# Code to filter and extract data from CSV files and then search for HIVE-X keys in the git repository.

---
## Data cleaning

In [17]:
import pandas as pd
import os
import git
import re
from concurrent.futures import ThreadPoolExecutor, as_completed, ProcessPoolExecutor
import subprocess
import csv
from datetime import datetime

In [2]:
folder_path = 'CSV exported'
# Lire tous les fichiers CSV du dossier
csv_files = [os.path.join(folder_path, file) for file in os.listdir(folder_path) if file.endswith('.csv')]

In [3]:
dataframes = [pd.read_csv(file, sep="^") for file in csv_files]
dataframes_filtered = []
for df in dataframes:
    fix_version_columns = [col for col in df.columns if col.startswith('Fix Version/s')]
    affects_version_columns = [col for col in df.columns if col.startswith('Affects Version/s')]

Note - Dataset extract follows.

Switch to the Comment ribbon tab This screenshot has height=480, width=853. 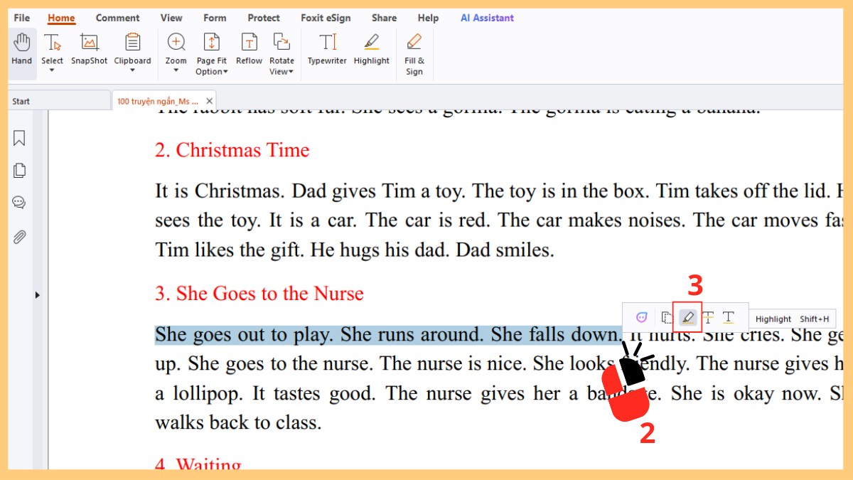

    df['Fix Versions Combined'] = df[fix_version_columns].apply(lambda x: ', '.join(x.dropna().astype(str)), axis=1)
    df['Affects Versions Combined'] = df[affects_version_columns].apply(lambda x: ', '.join(x.dropna().astype(str)),
                                                                        axis=1)

    # Supprimer les colonnes originales
    df = df.drop(fix_version_columns, axis=1)
    df = df.drop(affects_version_columns, axis=1)

    keep: list = ['Issue key', 'Status', 'Resolution', 'Created', 'Fix Versions Combined', 'Affects Versions Combined']
    df = df.loc[:, keep]
    print(len(df.columns))

    dataframes_filtered.append(df)

6


In [4]:
df_merged = pd.concat(dataframes_filtered, ignore_index=True, sort=False)

In [5]:
df_merged.to_csv('filtered_data.csv')

---

## Extract

In [6]:
# Create a set of all the ids
ids = set(df_merged[df_merged.columns[df_merged.columns.str.contains('Issue key')]].values.flatten())

---
GIT RESEARCH
---



In [7]:

# Current project path
current_project_path = os.getcwd()
# Parent directory
parent_directory = os.path.dirname(current_project_path)
# Path to the repository
repo_path = os.path.join(parent_directory, 'hive')
# Repository URL
repo_url = 'git@github.com:apache/hive.git'

In [8]:
# Check if repo exists
if not os.path.exists(repo_path) or not os.path.exists(os.path.join(repo_path, '.git')):
    repo = git.Repo.clone_from(repo_url, repo_path)
else:
    repo = git.Repo(repo_path)

In [9]:
pattern = re.compile(r'HIVE-(\d{3,5})')

In [10]:
# Function to process a batch of commits
def process_commits(commits):
    print(f'Processing {len(commits)} commits')
    local_repo = git.Repo(repo_path)
    couples = []
    for key in commits:
        commit_id = key
        for match in commits[key]:
            hive_key = f'HIVE-{match}'
            if hive_key in ids:
                for file in local_repo.commit(commit_id).stats.files:
                    couples.append((hive_key, file))
                
    print(f'Finished processing {len(commits)} commits')
    return couples

In [11]:
num_threads = os.cpu_count() # Get the number of threads of the CPU
chunk_size = len(list(repo.iter_commits())) // num_threads

# Get all commits and files
all_commits = [{} for _ in range(num_threads)]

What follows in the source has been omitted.